A Polícia Judiciária deteve um homem de 78 anos por suspeitas de ter iniciado um incêndio florestal na freguesia de Sequeira, em Braga. O incidente ocorreu na noite do último sábado, junto à Estrada Nacional 103, numa zona com densa vegetação, o que aumentava o risco de propagação rápida das chamas.
Segundo as autoridades, o fogo começou por volta das 21h00, numa área caracterizada por uma grande acumulação de matéria combustível e uma geografia que poderia facilitar o alastramento das chamas. Apesar do perigo, o incêndio foi prontamente combatido por populares que circulavam nas imediações, evitando um desastre de maiores proporções.
O alerta à Polícia Judiciária foi dado de imediato, permitindo uma rápida mobilização dos meios de investigação. A Diretoria do Norte da PJ assumiu o caso, trabalhando em conjunto com a proteção civil e outras entidades locais. A atuação coordenada foi essencial para controlar a situação e iniciar as diligências de apuramento de responsabilidades.
Até ao momento, não foram divulgados os motivos que terão levado o septuagenário a provocar o fogo. No entanto, os investigadores não afastam a possibilidade de se tratar de um ato deliberado, estando a ser analisado o comportamento do suspeito antes e após o início das chamas.
O incêndio deflagrou numa zona florestal com elevado valor ambiental, colocando em perigo não só o património natural, mas também a segurança de pessoas e bens. Caso não tivesse sido controlado rapidamente, o fogo poderia ter provocado consequências devastadoras para a região.
A Polícia Judiciária sublinha que esta situação representa um exemplo da vulnerabilidade das florestas portuguesas, especialmente durante o verão, quando o risco de incêndios aumenta significativamente devido às altas temperaturas e à vegetação seca.
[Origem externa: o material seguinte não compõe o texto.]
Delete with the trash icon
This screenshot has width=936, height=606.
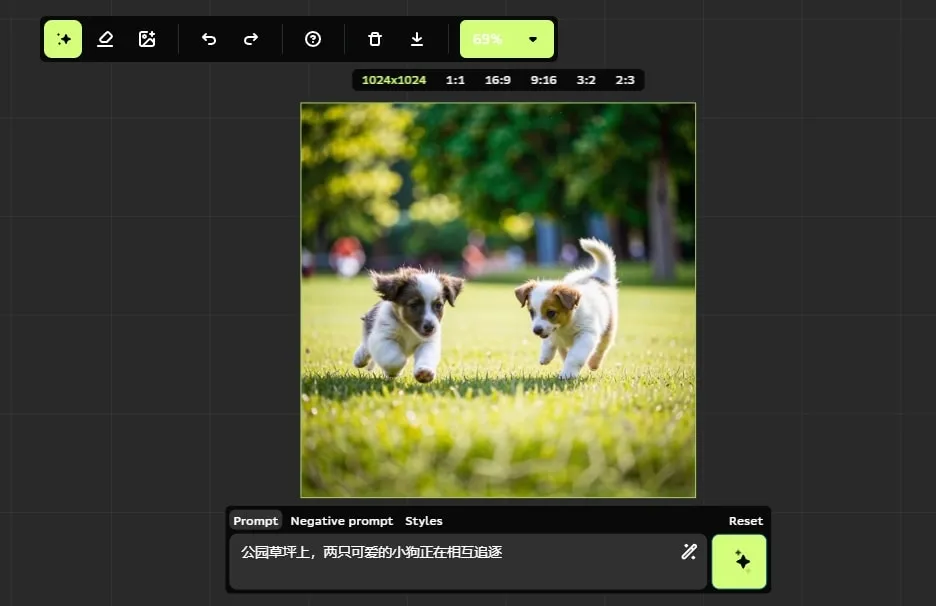tap(375, 39)
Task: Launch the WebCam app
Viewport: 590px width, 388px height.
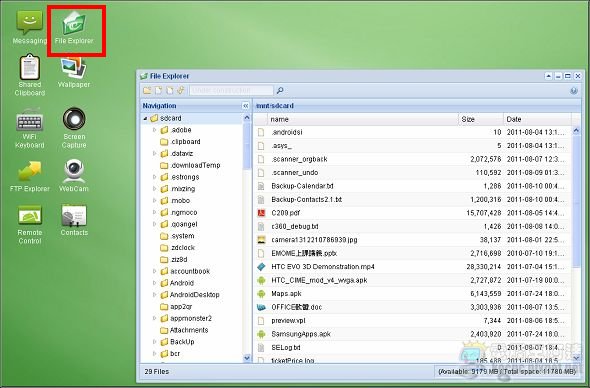Action: pos(74,175)
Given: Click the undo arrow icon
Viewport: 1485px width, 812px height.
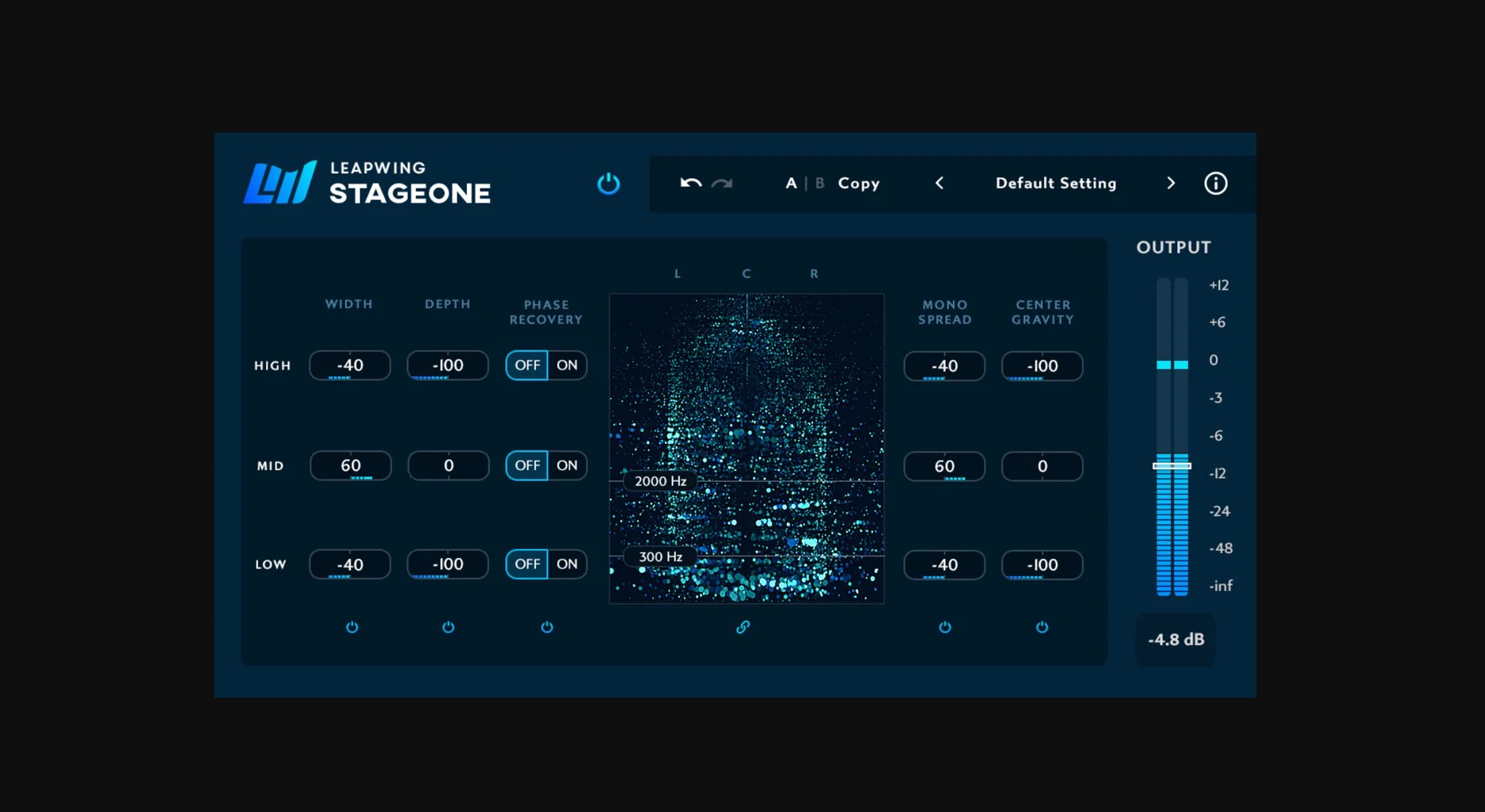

O homem detido será presente ao Tribunal de Instrução Criminal de Braga nas próximas horas, onde será sujeito a primeiro interrogatório judicial. Durante a audiência, o juiz poderá aplicar medidas de coação, que podem incluir a prisão preventiva, dependendo do grau de perigo que o arguido represente.
O Ministério Público está a acompanhar o caso e poderá propor medidas mais severas caso se comprove que o incêndio foi intencional. A reincidência e o impacto potencial da ação serão fatores tidos em conta na avaliação judicial.
Este incidente reforça os apelos das autoridades para que a população mantenha uma postura vigilante e denuncie comportamentos suspeitos em zonas de risco. A colaboração dos cidadãos é considerada essencial na prevenção e combate aos incêndios florestais.
Recorde-se que o crime de incêndio florestal é punido por lei com penas que podem ir até 12 anos de prisão, especialmente quando estão em causa vidas humanas ou bens de valor elevado. Este caso serve como um alerta sobre a responsabilidade individual na proteção do meio ambiente.